Having been made to exercise patience before sinking his teeth into the Premier League, the disappointment etched across Hughes’ face in that defeat to United was clear to see.
Picking up where he left off
Hughes missed more than three months of action and, by the time he regained his fitness, much had changed at Vicarage Road.
Silva had been sacked as manager and replaced by Javi Gracia. The Portuguese coach had been a mentor to Hughes but it was time to move on, and move on he did.
Just 11 minutes into his return, as a second-half substitute against West Bromwich Albion, Hughes won the ball in midfield and released Troy Deeney, teeing up the striker for the winner.
It was a goal that encapsulated Hughes: tenacity, vision and craft. Celebrating with Deeney, it was a refreshing reminder to Watford supporters of what they had been missing with Hughes out of action.
Again, he impressed, revelling in the advanced midfield role behind Deeney and between Feminía and Roberto Pereyra. Hughes had good reason to believe he had created another winner, displaying nimble footwork in the box before laying a pass off to Pereyra to make it 2-1. Jermain Defoe struck in stoppage-time, however, to snatch victory away from the Hornets.
Since then, it’s been a bumpy road for Watford. They lost to Burnley and Huddersfield Town before being held to a scoreless draw by Crystal Palace. Defeat to Spurs means they have now gone seven games without a win.
Yet, despite the slide down the table, Hughes has been a bright spark – and his stats reflect as much.
One of Hughes’ finest qualities is his ability to drift into pockets of space. There is a subtlety to his movement, which makes him difficult to detect, and to stop. As a result, he averages 3.43 touches in the opposition’s penalty box per 90. André Carrillo, with 3.45, is the only Watford midfielder with a higher average.

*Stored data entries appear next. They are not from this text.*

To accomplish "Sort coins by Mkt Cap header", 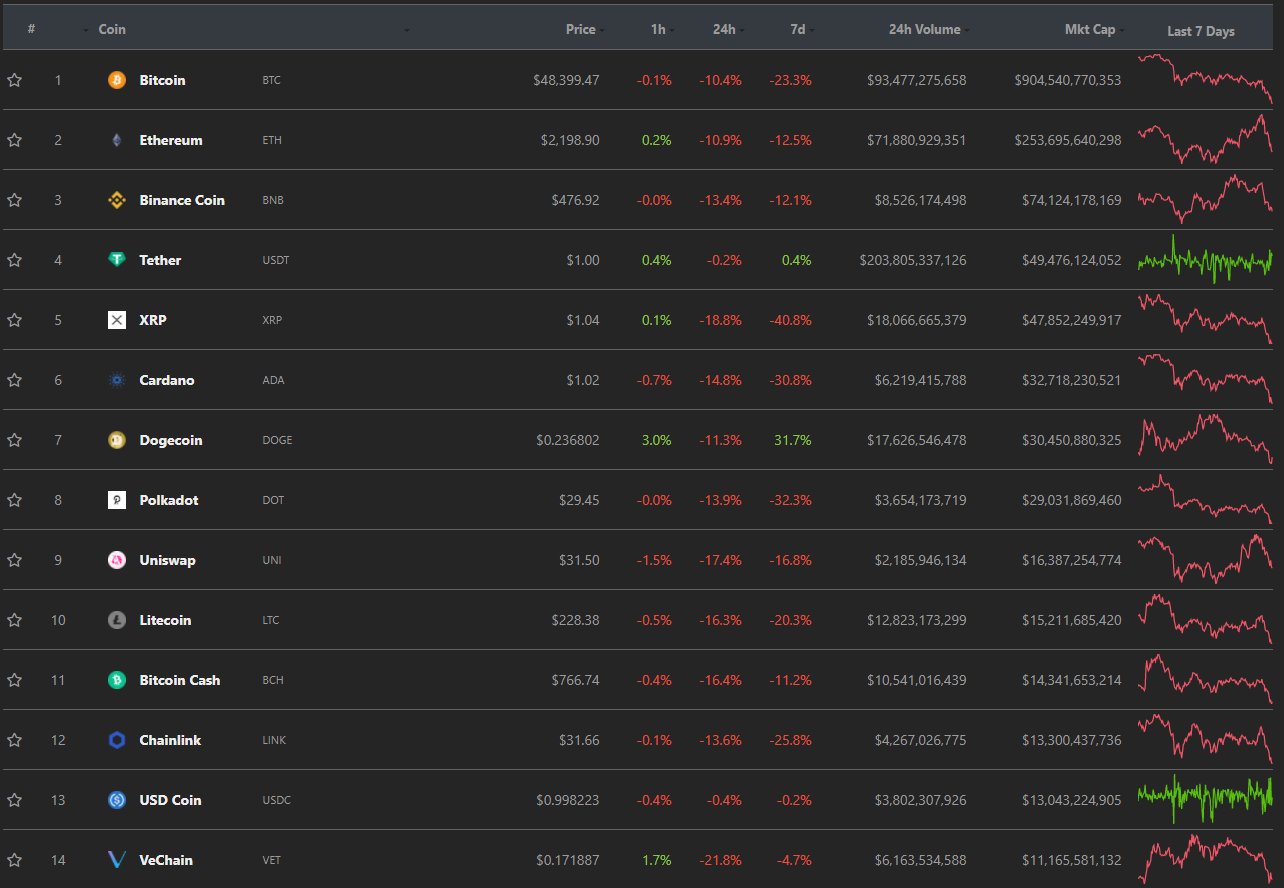I will [1089, 29].
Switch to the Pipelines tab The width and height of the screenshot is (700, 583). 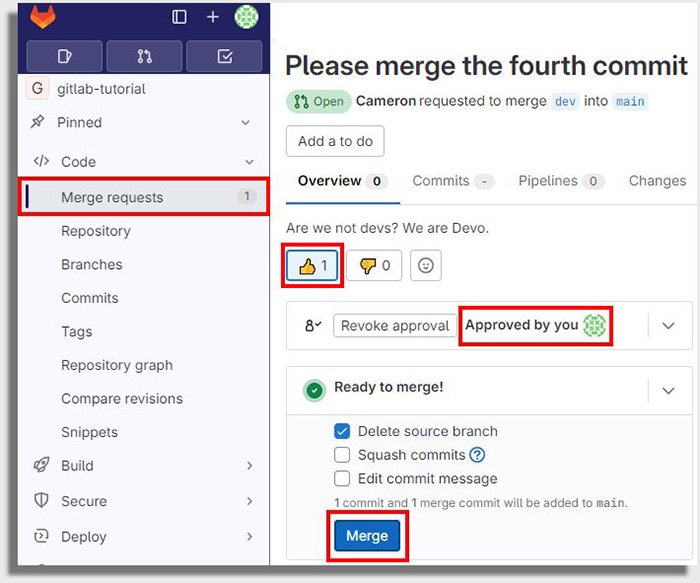[548, 181]
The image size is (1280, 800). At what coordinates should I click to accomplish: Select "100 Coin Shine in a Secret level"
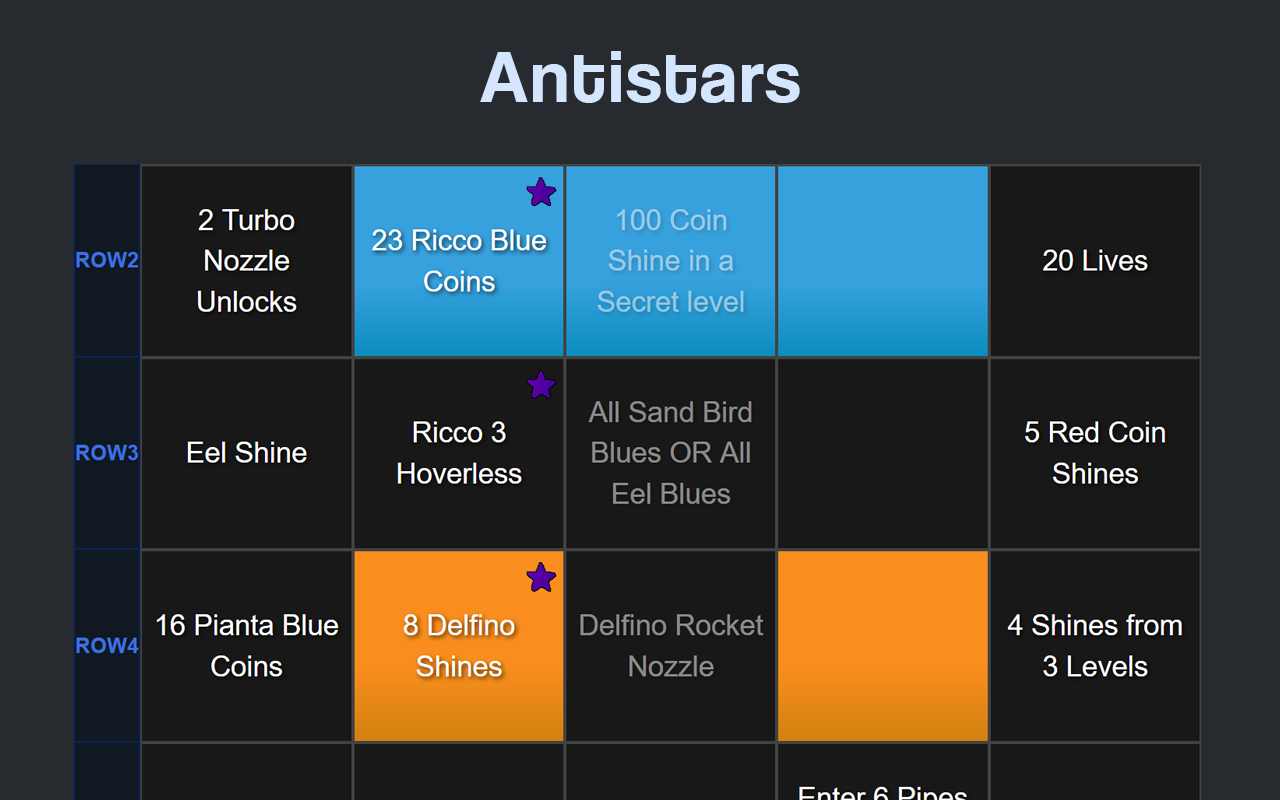coord(670,260)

A lot of players can create chances but Hughes sees moves developing quicker and clearer than most. There was a particularly striking example of that against Spurs when Hughes executed a first-time back heel to open up their defence and play in Abdoulaye Doucouré.
Before Femenía even played the pass, Hughes spots Doucouré’s run in behind Eriksen.
Eriksen, an attack-minded player, is naturally drawn to the ball, leaving Doucouré free.
Hughes executes a perfectly-weighted flick into the Frenchman to create a goalscoring opportunity.
Unfortunately for the Hornets, Doucouré fails to get the ball out of his feet before the Spurs players swarm around him.
Hughes had made himself available in a promising position on the edge but Doucouré ignored the pass and shot straight at Hugo Lloris.
While it’s important not to get carried away with one piece of skill, it did offer an exciting glimpse into how Hughes operates.
It also harked back to Hughes’ finest moment, a wonderful backheel goal for Derby in the 2014 Championship play-off semi-final against Brighton & Hove Albion.
It was interesting, too, to read that Gracia likened Hughes to a Spanish player, presumably because of the midfielder’s touch, vision and technique. While injured at Derby, Hughes learned Spanish as a way to broaden his horizons.
If anything it shows an intelligent young man willing to try new things. It also means that should a move to La Liga ever materialise, Hughes would not be entirely unprepared for a move to Spain.
Watford fans will be hoping that doesn’t happen, though. Now that Hughes is fit and impressing for the Hornets once more, they are hoping that he can be this side’s creative fulcrum in the years to come.
While reaching the England squad may be just out of his reach at this late stage, there is more than enough evidence to suggest he can become a regular fixture for his country in the years to come.